Banks remembered the young girl who had been with Roy the last time they met. She had looked about twenty, shy, with short, shaggy black hair streaked with blond, a pale, pretty face and beautiful eyes the colour and gleam of chestnuts in October. She also had a silver stud just below her lower lip. She had been wearing jeans and a short woolly jumper, exposing a couple of inches of bare, flat midriff and a navel with a ring in it. They were engaged, Banks remembered. Her name was Colleen or Connie, something like that. She might know where Roy had gone. Banks could probably trace her from Roy’s mobile’s phone book. Of course, there was no guarantee that she was still Roy’s fiancée, or that the clothes and toiletry items were hers.

Next to the bedroom, and quite a bit larger, was what appeared to be Roy’s office, furnished with filing cabinets, a
computer monitor, fax machine, printer and photocopier. Again, everything was shipshape, no untidy piles of paper or yellow Post-it notes stuck on every surface, like in Banks’s office. The desk surface was clear apart from an unused writing tablet and an empty glass of red wine, the dregs hardening to crystal. On a bookcase just above the desk were the standard reference books – atlas, dictionary, Dunn and Bradstreet,
Who’s Who
.

Roy certainly kept his life in order, and Banks remembered that he had been a tidy child, too. After playing, he had always put his toys carefully away in their box and locked it.
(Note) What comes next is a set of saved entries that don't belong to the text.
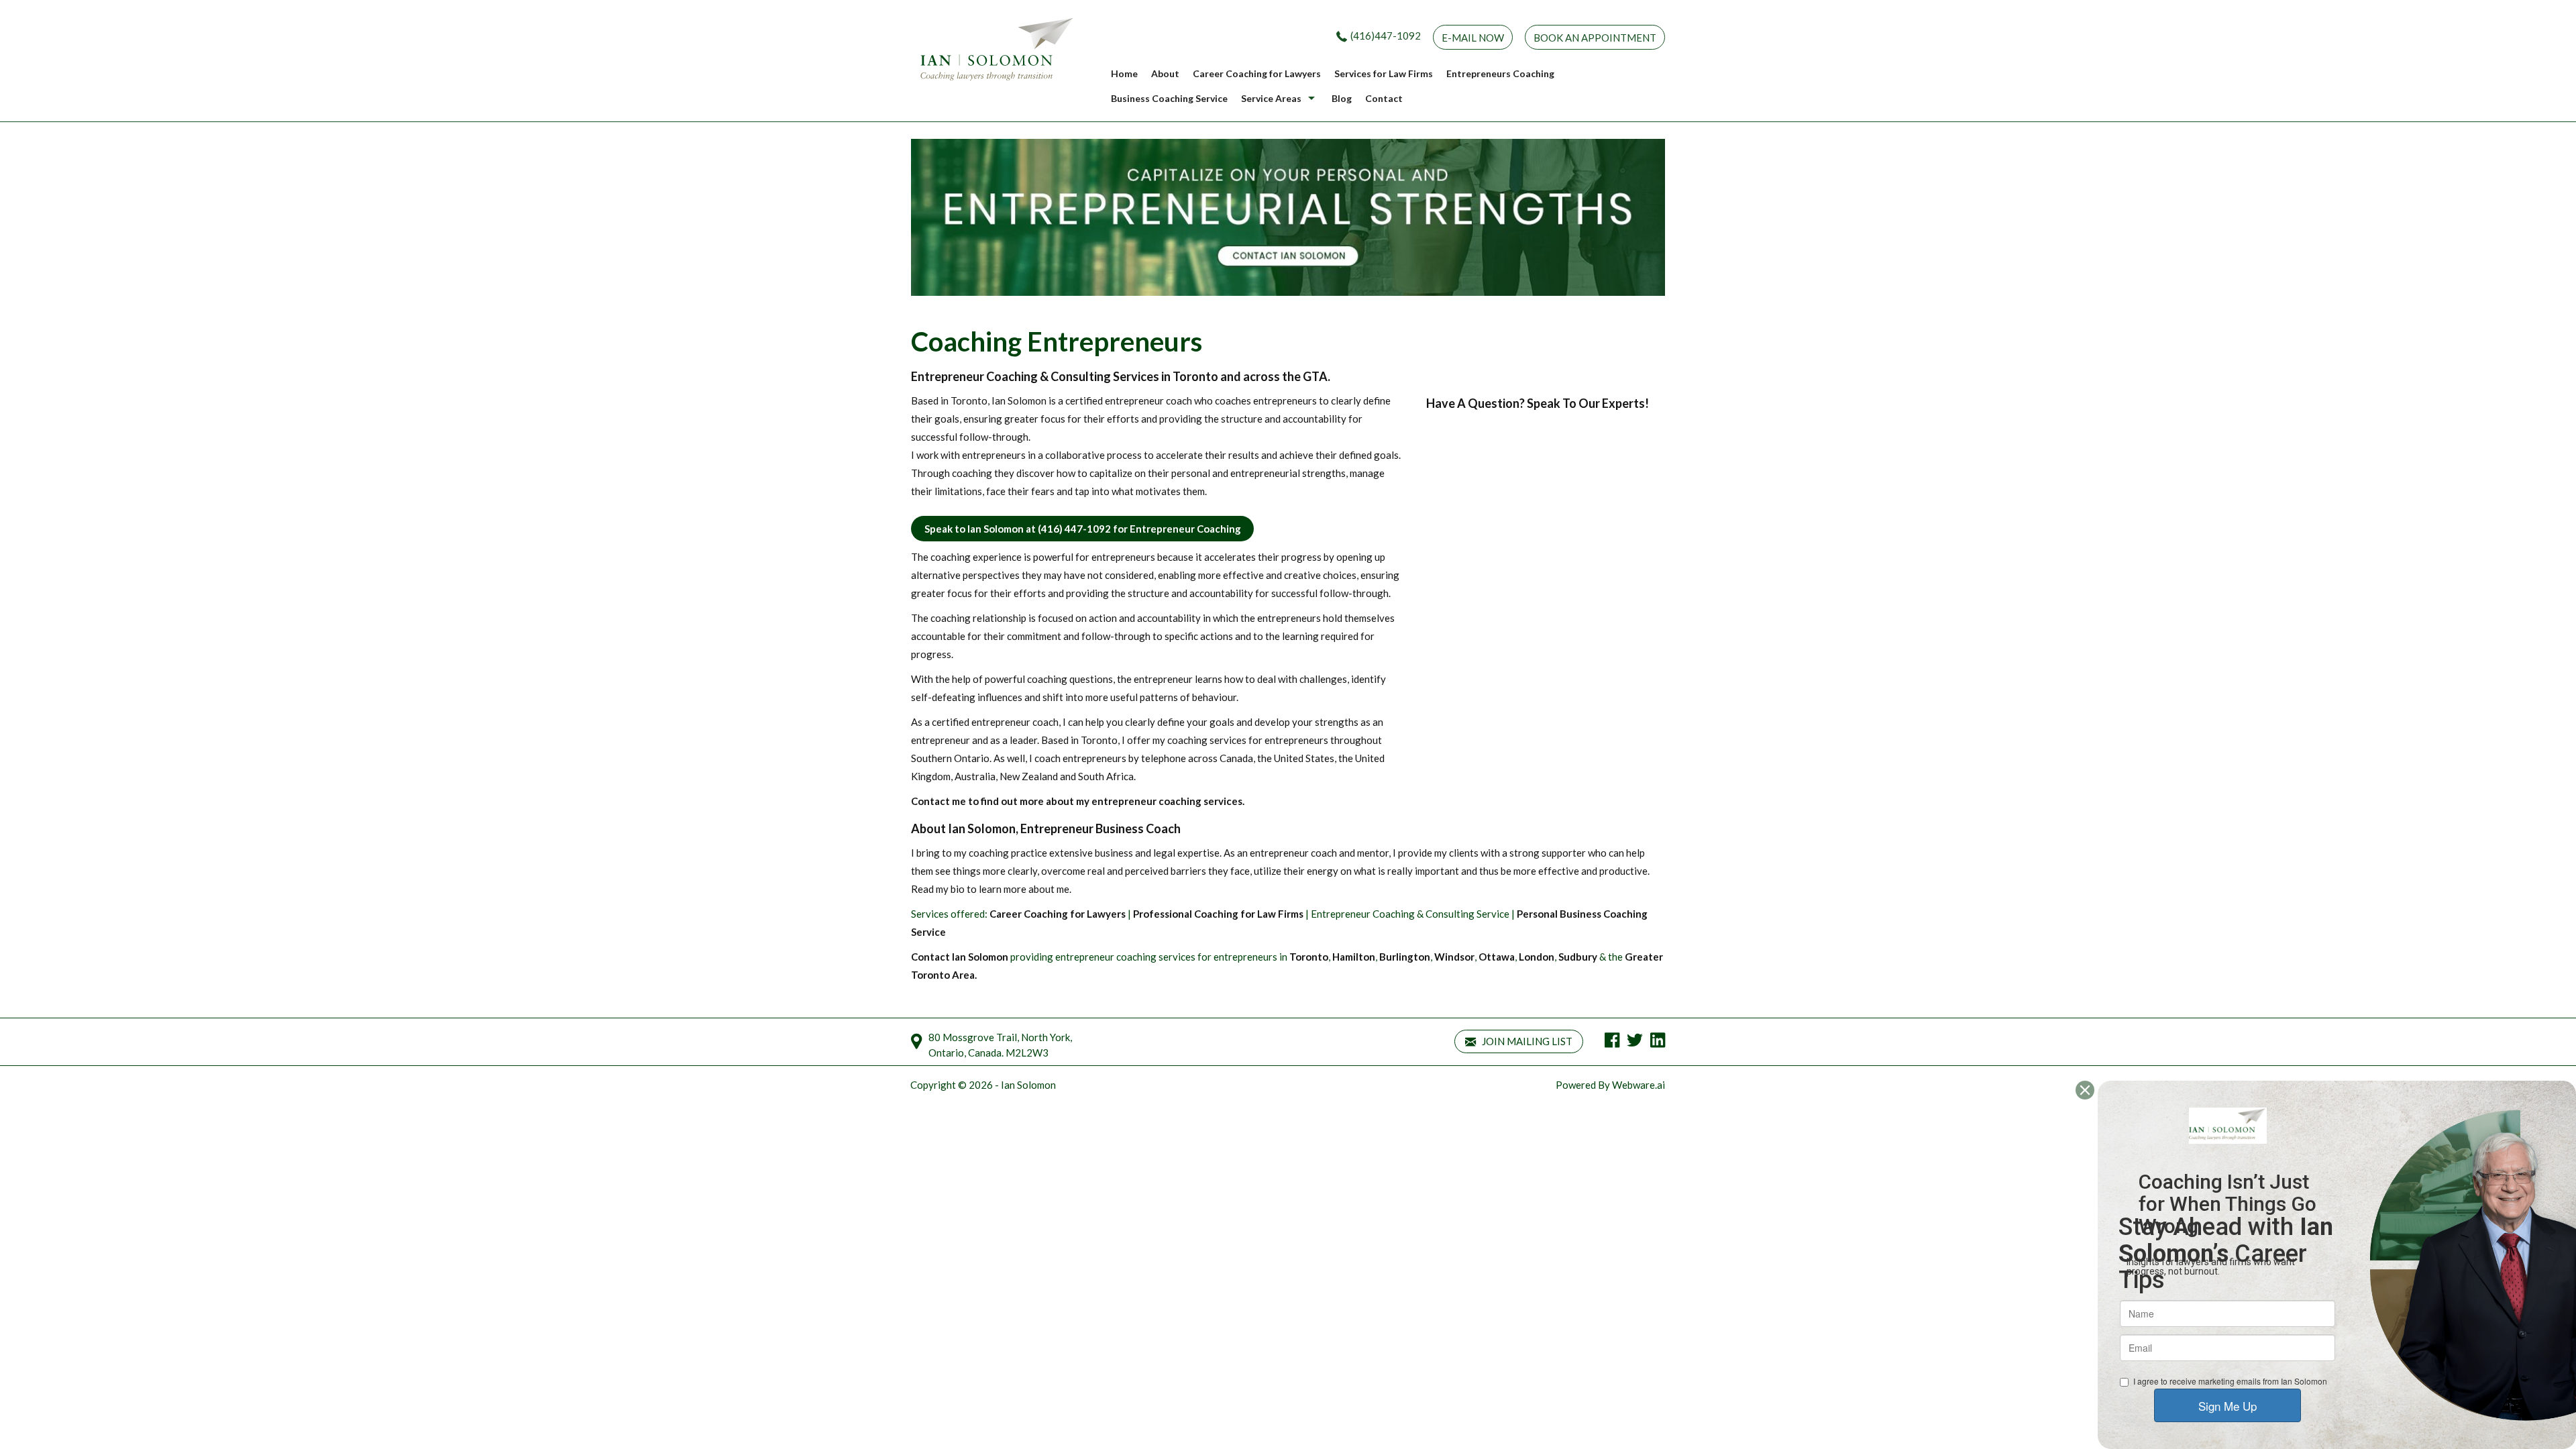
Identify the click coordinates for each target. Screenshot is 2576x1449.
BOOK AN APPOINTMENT (1595, 38)
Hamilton (1353, 957)
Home (1124, 73)
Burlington (1404, 957)
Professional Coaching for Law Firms (1218, 914)
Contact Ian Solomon (959, 957)
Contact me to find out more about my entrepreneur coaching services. (1077, 801)
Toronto (1308, 957)
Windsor (1454, 957)
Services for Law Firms (1383, 73)
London (1536, 957)
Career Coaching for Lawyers (1257, 73)
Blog (1342, 98)
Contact (1384, 98)
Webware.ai (1638, 1085)
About (1165, 73)
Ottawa (1497, 957)
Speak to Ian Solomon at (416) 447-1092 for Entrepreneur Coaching (1082, 529)
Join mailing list (1526, 1041)
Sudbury (1577, 957)
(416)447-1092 (1385, 36)
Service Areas (1271, 98)
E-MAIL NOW (1473, 38)
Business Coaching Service (1169, 98)
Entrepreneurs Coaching (1500, 73)
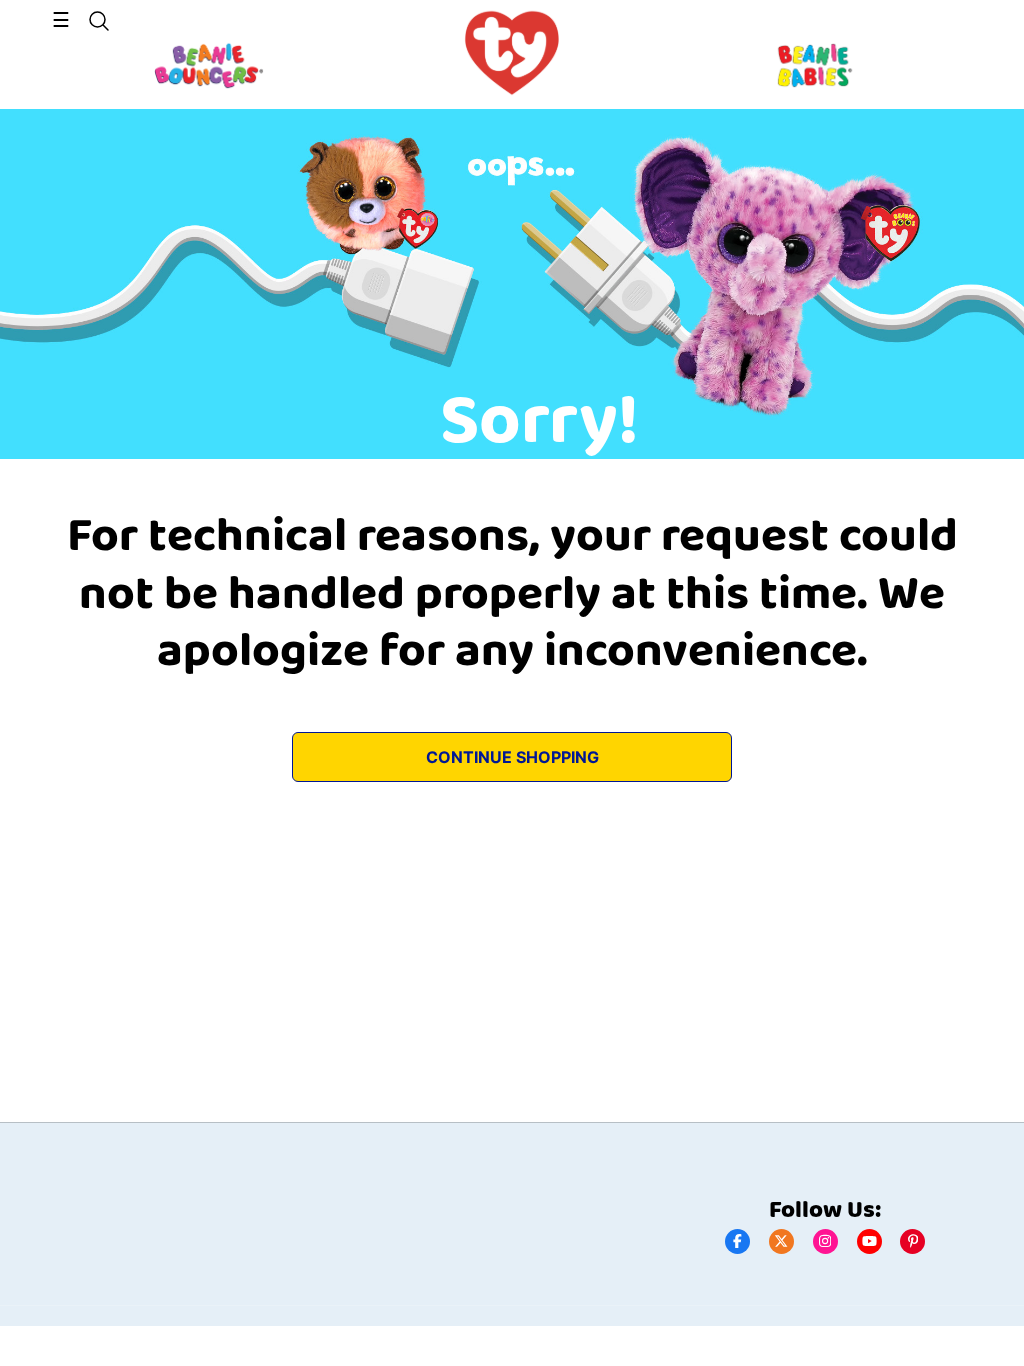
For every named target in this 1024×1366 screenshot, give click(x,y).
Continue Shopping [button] (512, 757)
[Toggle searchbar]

His room, even when he was a teenager, was a model of cleanliness and tidiness. He could have been in the army. Banks’s room, on the other hand, had been the same sort of mess he’d seen in most teens’ bedrooms on missing persons cases. He’d known where everything was – his books were in alphabetical order, for example – but he had never fussed much about making his bed or tidying the pile of discarded clothes left on the floor. Another reason his mother had always favoured Roy.

Banks wondered if Roy’s computer would tell him anything. The flat-panel monitor stood on the desk, but Banks was damned if he could find the computer itself. It wasn’t on or under the desk, or on the shelf behind. There was a keyboard and a mouse, but keyboard, mouse and monitor were no use without the computer. Even a novice like Banks knew that.

Given Roy’s interest in electronic gadgets Banks would have expected a laptop, too, but he could find no signs of one. Nor a handheld. He remembered Roy showing off a flashy new Palm Pilot – one of those gadgets that do everything but fry your eggs in a morning – at the party last year.

Needless to say, there was nothing so remotely useful as a Filofax. Roy would keep all that information on his computer and his Palm, and it seemed that they were both gone. Still,
Banks had the mobile, and that ought to prove a fruitful source of contact numbers.

There was a Nikon Coolpix 43000 digital camera in one of the pigeonholes behind the computer desk. Banks knew a little about digital cameras, though his cheap Canon was well below Roy’s range. He managed to switch it on and figured out how to look at the images on the LCD screen, but there was no memory card in it, no images to see. He searched around the adjoining pigeonholes for some sort of image storage-device but found nothing. That was another puzzle, he realized. All the things you expect to find around a computer – zip drive, tape backups or CDs – were all conspicuous in their absence. There was nothing left but the monitor, mouse and keyboard and an empty digital camera.

One other gadget remained: a 40G iPod, another little electronic toy Banks had thought of buying. He dipped in at random, hearing snatches of arias here and a bit of an overture there. Banks had always thought his brother a bit of a philistine, didn’t know he was an opera buff, that they might have something in common. From what he could remember, when Banks had been into Dylan, The Who and the Stones, Roy had been a Herman’s Hermits fan.

One of the songs Banks stumbled across was “Dido’s Lament” from Purcell’s
Dido and Aeneas
, and he found himself listening for just a little longer than he needed, feeling a lump in his throat and that burning sensation at the back of his eyes he always got when he heard “When I am laid in earth.” The upsurge of emotion surprised him. Another good sign. He had felt little or nothing since the fire and thought that was because he had nothing left to feel with. It was encouraging to have at least a hint that there was life in the old boy yet. He browsed
through the iPod’s contents and found a lot of good stuff: Bach, Beethoven, Verdi, Puccini, Rossini. There was a complete
Ring
cycle, but nobody’s perfect, thought Banks. Least of all Roy. Still, the extent of his good taste was a surprise.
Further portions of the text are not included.